§ **RAW RECORDS**:
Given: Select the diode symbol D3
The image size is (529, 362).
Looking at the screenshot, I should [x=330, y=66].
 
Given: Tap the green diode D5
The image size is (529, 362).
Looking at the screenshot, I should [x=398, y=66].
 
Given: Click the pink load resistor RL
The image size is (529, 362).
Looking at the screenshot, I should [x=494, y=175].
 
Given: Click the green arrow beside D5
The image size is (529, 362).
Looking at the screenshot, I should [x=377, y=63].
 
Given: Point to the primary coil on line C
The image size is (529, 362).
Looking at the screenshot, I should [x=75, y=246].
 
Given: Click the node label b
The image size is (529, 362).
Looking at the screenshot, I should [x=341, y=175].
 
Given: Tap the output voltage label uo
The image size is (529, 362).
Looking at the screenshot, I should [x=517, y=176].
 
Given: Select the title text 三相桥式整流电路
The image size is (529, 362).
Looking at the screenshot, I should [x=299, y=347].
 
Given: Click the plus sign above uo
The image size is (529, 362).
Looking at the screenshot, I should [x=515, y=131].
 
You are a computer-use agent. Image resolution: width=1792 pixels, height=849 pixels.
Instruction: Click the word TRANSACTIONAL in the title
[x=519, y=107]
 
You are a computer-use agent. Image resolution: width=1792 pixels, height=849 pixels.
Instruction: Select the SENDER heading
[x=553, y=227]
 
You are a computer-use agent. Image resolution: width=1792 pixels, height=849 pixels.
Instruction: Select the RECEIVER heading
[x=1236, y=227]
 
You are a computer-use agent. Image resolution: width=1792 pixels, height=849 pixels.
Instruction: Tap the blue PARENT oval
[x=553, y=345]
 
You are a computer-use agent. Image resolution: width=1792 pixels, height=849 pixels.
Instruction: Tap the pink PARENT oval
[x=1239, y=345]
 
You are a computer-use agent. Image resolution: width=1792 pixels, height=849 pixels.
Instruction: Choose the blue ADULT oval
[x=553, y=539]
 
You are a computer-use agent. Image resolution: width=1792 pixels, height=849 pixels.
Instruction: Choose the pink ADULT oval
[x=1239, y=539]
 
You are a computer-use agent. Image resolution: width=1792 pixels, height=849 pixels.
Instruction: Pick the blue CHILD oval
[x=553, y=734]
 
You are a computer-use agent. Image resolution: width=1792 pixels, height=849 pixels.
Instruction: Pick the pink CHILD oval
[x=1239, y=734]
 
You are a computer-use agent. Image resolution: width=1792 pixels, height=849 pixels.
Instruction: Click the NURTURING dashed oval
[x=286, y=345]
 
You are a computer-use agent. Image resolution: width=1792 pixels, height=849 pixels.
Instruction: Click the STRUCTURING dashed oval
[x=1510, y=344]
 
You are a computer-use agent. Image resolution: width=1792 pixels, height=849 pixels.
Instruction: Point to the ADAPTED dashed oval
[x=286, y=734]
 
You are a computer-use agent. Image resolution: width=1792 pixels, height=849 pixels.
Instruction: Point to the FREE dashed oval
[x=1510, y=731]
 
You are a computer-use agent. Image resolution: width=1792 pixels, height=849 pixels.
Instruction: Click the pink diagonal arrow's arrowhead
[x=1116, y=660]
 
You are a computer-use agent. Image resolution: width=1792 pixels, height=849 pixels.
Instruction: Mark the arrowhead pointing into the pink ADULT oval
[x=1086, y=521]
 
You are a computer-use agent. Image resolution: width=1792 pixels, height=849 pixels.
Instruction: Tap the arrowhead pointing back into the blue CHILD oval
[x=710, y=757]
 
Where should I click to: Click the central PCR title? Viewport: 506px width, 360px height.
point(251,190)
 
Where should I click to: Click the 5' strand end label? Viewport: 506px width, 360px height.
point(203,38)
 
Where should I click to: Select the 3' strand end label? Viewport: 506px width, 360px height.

§ **THE REQUEST**: Identify each line in the listing above that contains the string "strand" and copy those lines in full. The match is case-sensitive.

§ **FINAL RESULT**:
Where should I click to: Click the 5' strand end label? Viewport: 506px width, 360px height.
Where should I click to: Select the 3' strand end label? Viewport: 506px width, 360px height.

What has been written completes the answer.